Vampire Garlic Crusher, $15
Verdict: Buy It
Aside from its hilariously thematic vampire design, this “Gracula” garlic crusher gets the job done. My only gripe is that this doesn’t actually mince or chop. Instead, it pulverizes garlic (and other ingredients like ginger and onion) into long strands or, if twisted excessively, into a paste. While this doesn’t deter me from using it, there are those who will require knifework to achieve very specific texture plays for dishes like pastas, soups and stir-fries.
That said, anyone who is accident-prone with sharp objects and/or bores standing over a cutting block will appreciate its quick and easy utility.
Chick Head Egg Separator
Verdict: Think about it
This adorable (yet somewhat morbid, if you think about it) chicken-head-shaped gadget certainly works, but I’m not sure it’s worth the $9 unless it doubles as a piece of kitschy kitchen decor. The vessel can hold only two large eggs without the whites dripping out of its beak hole, and frankly, anyone can now just buy a carton of egg whites.
It would, however, make a wonderful gift for a young chef or baker who may be learning the importance of separating yolks and/or cracking eggs without leaving shells behind.
Easy Jar Opener
Verdict: Think about it
Not all jars are created equal and this opener proves it. While it easily popped and twisted off the lids of jalapenos and kalamata olives, I found it somewhat difficult to open metal-lined tomato sauce jars.
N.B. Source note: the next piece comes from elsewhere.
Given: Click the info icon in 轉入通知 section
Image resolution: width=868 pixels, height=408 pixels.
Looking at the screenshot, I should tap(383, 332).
The trick is to first break and release the vacuum seal before turning, which can be done with a few quick hand pumps.
Unfortunately, I don’t think this would be ideal for those who suffer from hand-strength issues, such as arthritis or carpal tunnel syndrome, due to its inconsistency.
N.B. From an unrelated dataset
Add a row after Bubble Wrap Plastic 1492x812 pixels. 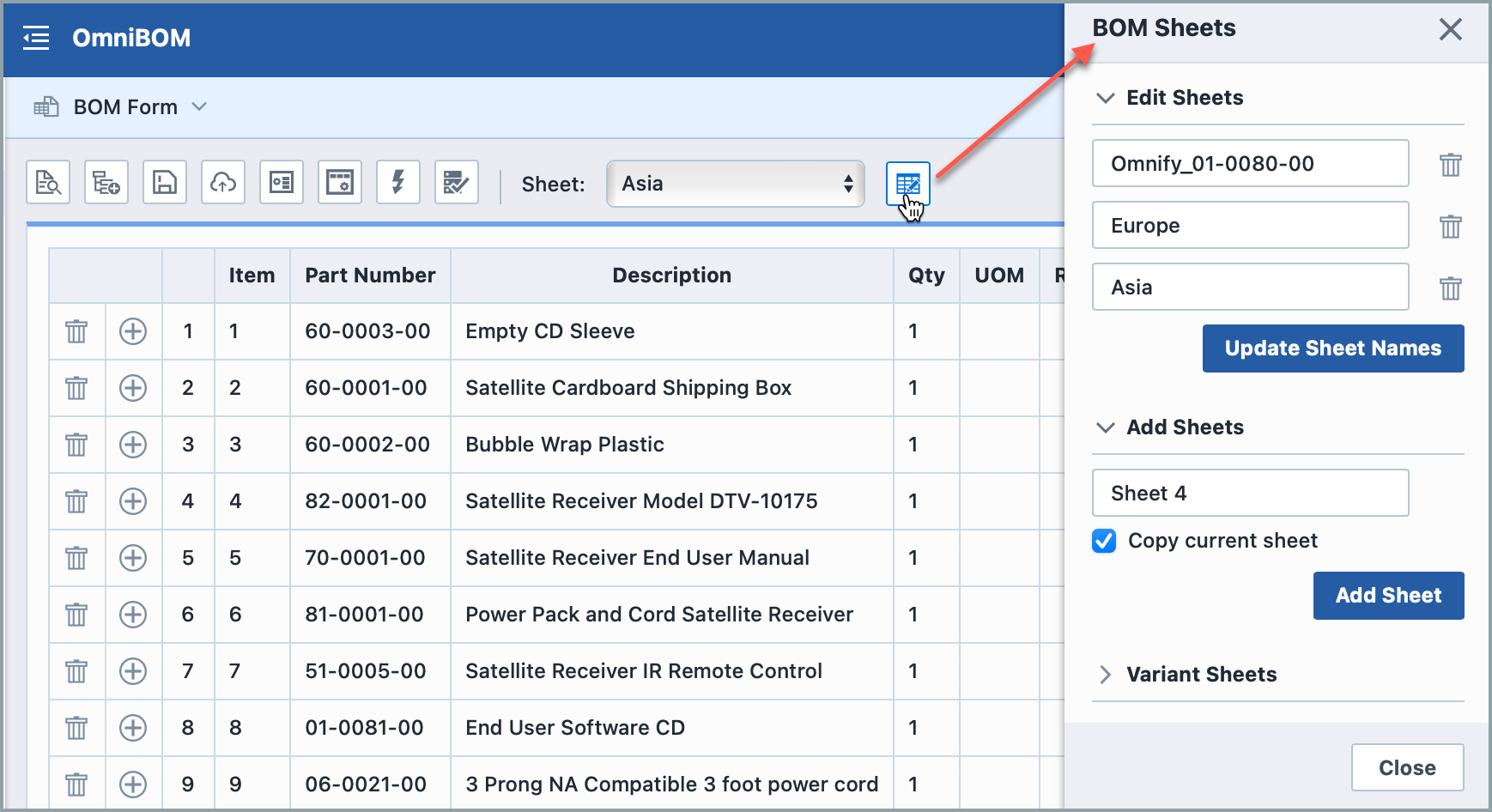coord(133,445)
Angry Mama Microwave Cleaner
Verdict: Skip it
Angry Mama may throw a fit over microwave messes, but I threw a fit over its inability to, frankly, do it all. While it absolutely helps cut through pesky stains and splatters, you still need to go back in with a dish rag or paper towel to wipe up the residue (which the steam didn’t completely lift in some areas). Additionally, the excessive use of white vinegar can wreak havoc on sensitive noses. And this scent — combined with whatever clung to the walls and tray of your appliance — lingers in the worst way possible.